# 350z BOOOOSTING



## BigJeff26 (Apr 6, 2007)

ok i have an 05 altima se-r ....simply put i wanna turbo...and from what i have been told most of the work if not all the work has to be fabrecated...now our set up is almost identical under the hood ....and i have tons of room all i have to do is relocate the battery and i think i can definitly fit a twin turbo app on the car....now my question is will the TT kit for the Z fit if i do a little modifcations to it..and what should i do? ...all opinions and such will be helpful thnx!!!


----------



## Spongerider (Nov 18, 2002)

BigJeff26 said:


> ok i have an 05 altima se-r ....simply put i wanna turbo...and from what i have been told most of the work if not all the work has to be fabrecated...now our set up is almost identical under the hood ....and i have tons of room all i have to do is relocate the battery and i think i can definitly fit a twin turbo app on the car....now my question is will the TT kit for the Z fit if i do a little modifcations to it..and what should i do? ...all opinions and such will be helpful thnx!!!

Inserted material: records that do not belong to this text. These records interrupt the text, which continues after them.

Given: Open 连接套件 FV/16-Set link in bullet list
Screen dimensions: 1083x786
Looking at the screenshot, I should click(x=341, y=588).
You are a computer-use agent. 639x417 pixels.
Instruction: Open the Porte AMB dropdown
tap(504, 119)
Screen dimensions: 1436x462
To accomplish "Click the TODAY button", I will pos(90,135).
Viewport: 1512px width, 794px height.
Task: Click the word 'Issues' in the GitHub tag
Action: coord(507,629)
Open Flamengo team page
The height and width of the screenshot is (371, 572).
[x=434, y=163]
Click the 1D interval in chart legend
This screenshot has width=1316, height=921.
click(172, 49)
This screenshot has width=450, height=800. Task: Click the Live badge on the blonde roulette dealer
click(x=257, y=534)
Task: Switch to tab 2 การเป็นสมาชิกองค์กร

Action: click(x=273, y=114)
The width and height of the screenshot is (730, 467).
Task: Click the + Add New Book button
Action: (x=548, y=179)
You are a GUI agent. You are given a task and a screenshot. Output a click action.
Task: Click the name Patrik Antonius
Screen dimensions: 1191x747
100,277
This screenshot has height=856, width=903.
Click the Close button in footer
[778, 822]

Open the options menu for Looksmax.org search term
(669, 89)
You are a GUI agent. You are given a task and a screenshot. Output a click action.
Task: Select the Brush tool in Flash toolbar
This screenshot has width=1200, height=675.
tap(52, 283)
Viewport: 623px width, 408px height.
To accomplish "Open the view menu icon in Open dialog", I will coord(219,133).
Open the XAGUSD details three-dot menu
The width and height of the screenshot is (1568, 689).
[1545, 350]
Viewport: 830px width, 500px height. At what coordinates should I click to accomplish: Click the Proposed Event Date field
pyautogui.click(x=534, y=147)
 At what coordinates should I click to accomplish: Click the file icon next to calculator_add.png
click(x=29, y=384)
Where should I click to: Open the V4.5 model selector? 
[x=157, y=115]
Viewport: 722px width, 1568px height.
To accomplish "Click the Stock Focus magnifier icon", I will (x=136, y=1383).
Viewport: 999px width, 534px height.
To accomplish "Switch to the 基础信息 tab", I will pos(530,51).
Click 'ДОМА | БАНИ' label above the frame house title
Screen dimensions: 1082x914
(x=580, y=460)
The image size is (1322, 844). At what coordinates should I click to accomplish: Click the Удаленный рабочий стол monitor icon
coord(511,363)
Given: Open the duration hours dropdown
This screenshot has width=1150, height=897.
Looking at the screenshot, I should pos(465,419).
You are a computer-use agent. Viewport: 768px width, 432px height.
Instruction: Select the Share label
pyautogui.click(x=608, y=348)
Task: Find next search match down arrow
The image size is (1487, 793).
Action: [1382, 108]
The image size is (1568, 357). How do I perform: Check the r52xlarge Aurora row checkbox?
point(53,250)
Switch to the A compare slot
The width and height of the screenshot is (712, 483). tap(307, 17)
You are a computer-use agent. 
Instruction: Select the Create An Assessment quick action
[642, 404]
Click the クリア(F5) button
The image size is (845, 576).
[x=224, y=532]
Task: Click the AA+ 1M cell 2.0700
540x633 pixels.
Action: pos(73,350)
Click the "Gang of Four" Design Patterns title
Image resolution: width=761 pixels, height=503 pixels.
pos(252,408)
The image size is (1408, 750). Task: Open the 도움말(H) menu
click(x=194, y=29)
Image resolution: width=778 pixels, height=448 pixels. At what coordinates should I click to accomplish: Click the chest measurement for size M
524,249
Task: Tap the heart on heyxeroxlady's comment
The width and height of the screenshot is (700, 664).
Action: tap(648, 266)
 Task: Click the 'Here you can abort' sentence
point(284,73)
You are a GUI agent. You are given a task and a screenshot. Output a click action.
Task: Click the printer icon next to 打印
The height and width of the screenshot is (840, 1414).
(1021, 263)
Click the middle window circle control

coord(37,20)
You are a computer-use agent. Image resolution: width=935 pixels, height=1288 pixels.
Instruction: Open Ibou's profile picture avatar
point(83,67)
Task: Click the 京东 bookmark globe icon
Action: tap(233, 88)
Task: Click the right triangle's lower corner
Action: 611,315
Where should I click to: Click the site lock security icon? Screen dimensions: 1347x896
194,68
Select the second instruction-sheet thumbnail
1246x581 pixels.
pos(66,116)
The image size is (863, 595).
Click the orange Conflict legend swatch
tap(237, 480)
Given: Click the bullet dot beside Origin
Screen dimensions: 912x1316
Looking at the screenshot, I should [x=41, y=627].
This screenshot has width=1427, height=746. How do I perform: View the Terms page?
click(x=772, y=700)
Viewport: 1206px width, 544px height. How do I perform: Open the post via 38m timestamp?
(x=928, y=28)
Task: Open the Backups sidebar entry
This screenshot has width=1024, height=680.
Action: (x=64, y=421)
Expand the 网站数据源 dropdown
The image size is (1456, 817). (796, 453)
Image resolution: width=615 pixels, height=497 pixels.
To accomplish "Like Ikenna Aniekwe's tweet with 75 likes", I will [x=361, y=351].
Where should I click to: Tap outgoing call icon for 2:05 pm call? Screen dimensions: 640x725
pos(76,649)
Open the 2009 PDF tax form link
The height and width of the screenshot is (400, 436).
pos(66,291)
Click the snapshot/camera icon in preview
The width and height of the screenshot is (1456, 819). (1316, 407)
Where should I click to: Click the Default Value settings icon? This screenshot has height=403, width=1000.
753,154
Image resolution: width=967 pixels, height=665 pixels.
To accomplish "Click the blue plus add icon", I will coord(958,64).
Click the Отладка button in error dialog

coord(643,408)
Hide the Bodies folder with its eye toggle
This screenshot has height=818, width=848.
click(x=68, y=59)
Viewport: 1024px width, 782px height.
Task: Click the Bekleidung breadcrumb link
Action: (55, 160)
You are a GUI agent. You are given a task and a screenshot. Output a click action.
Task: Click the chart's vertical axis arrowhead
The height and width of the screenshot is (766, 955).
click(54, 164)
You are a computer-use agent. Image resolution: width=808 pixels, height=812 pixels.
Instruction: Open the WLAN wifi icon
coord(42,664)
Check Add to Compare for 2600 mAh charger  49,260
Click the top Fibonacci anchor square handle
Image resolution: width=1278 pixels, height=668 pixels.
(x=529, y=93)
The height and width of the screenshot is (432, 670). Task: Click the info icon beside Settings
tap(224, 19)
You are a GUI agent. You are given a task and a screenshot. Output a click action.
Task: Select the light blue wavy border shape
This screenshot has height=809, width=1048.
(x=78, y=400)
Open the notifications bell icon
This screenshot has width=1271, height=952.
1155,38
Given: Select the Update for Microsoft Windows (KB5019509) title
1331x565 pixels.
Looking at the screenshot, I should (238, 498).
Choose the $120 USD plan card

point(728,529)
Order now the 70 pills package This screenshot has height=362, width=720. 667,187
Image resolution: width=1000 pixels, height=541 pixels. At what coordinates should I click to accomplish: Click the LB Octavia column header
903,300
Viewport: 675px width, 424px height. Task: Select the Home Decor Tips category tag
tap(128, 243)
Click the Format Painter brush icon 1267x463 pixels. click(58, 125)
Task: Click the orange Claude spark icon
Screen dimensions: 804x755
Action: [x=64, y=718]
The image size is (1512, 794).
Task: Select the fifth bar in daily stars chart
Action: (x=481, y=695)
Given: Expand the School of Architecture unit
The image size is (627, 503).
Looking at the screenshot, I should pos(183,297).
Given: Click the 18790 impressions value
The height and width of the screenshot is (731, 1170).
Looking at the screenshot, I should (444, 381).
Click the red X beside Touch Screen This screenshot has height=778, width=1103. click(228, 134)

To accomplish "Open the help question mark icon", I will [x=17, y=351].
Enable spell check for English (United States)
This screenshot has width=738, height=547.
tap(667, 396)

Since you seem to be the only one that is attempting to add TT kit to your Altima you might want to check out the Altima section of the forum or call up the manufacture of the turbo kit that you are interested in. How are these 350Z guys going to know if their kits fit your Altima when they don't even own a Altima let alone hang out with Altima guys?

_I'll open the thread when heads cool down._


----------